Welcome to the Airtable community!
No, the only type of button field that works in shared views is a button that opens a url. You could have a button field that opens a form and when the user fills out the form the newly created record triggers your automation.
@j_c_pascasio Also, this is a bit more advanced to setup, but if you want to use an external automation service that supports SendGrid, you can have the button open the URL of a webhook in Make, which could then send an email using SendGrid.
Your scenario might look something like this:

Welcome to the Airtable community!
No, the only type of button field that works in shared views is a button that opens a url. You could have a button field that opens a form and when the user fills out the form the newly created record triggers your automation.
Hey @kuovonne !
I believe I watched a YouTube video of yours just now that describes this exact setup! Excellent work!
I'm curious how you learned that only type of button filed that works in a shared view is the Open URL. I have not been able to find that in the Airtable documentation. Do you know from experience, or is there another place where I may look than this?

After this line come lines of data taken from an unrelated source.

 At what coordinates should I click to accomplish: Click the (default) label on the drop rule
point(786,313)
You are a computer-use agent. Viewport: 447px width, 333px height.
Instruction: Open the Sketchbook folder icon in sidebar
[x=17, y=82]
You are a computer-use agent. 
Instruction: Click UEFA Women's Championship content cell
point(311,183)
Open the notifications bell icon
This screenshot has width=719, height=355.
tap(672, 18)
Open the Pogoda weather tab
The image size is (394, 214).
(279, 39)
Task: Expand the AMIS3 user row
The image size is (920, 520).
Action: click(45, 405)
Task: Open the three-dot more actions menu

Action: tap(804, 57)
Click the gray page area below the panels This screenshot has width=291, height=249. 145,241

https://support.airtable.com/docs/button-field
Cheers! Pedro
Hey @kuovonne !
I believe I watched a YouTube video of yours just now that describes this exact setup! Excellent work!

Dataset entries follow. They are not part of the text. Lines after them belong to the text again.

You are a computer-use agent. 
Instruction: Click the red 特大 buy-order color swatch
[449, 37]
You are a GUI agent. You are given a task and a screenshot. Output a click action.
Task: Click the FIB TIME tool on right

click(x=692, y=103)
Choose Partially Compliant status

I'm curious how you learned that only type of button filed that works in a shared view is the Open URL. I have not been able to find that in the Airtable documentation. Do you know from experience, or is there another place where I may look than this?

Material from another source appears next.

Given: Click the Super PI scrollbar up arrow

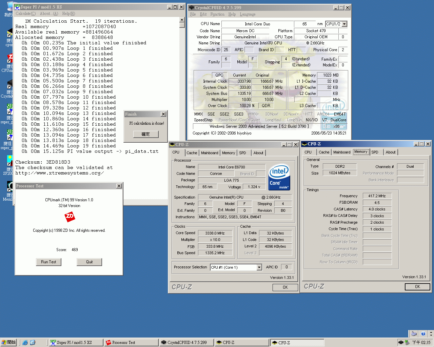Looking at the screenshot, I should [x=182, y=20].
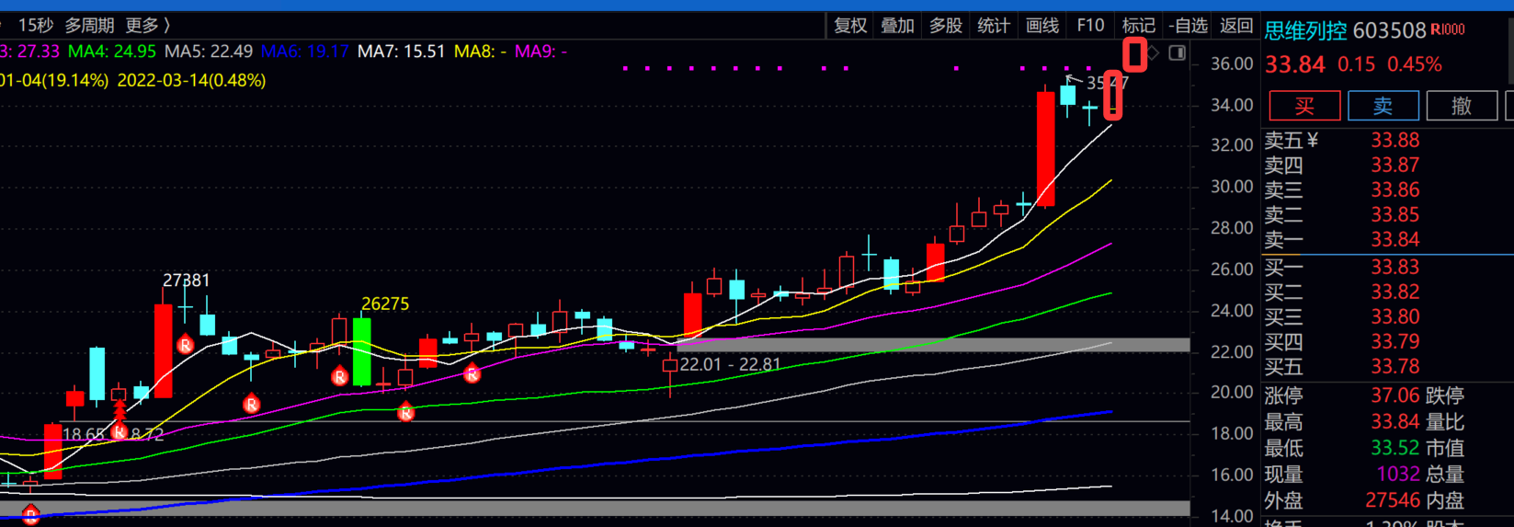Click the diamond marker icon above the chart

click(x=1153, y=52)
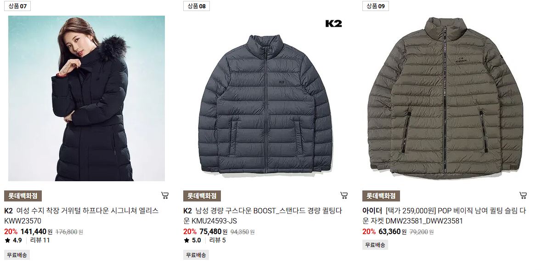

https://support.airtable.com/docs/button-field
Cheers! Pedro
The documentation does not explicitly state that open URL buttons are the only ones that work in shared views, but testing other button actions in shared views shows this to be true. There have been a few other actions that have been added that I have not tested, but given how they interact with the data there is no reason to believe that they would work in a shared view.
A shared view has access to only the data in that view, not any other part of the base, for security reasons. A shared view also cannot make data changes, also for security reasons.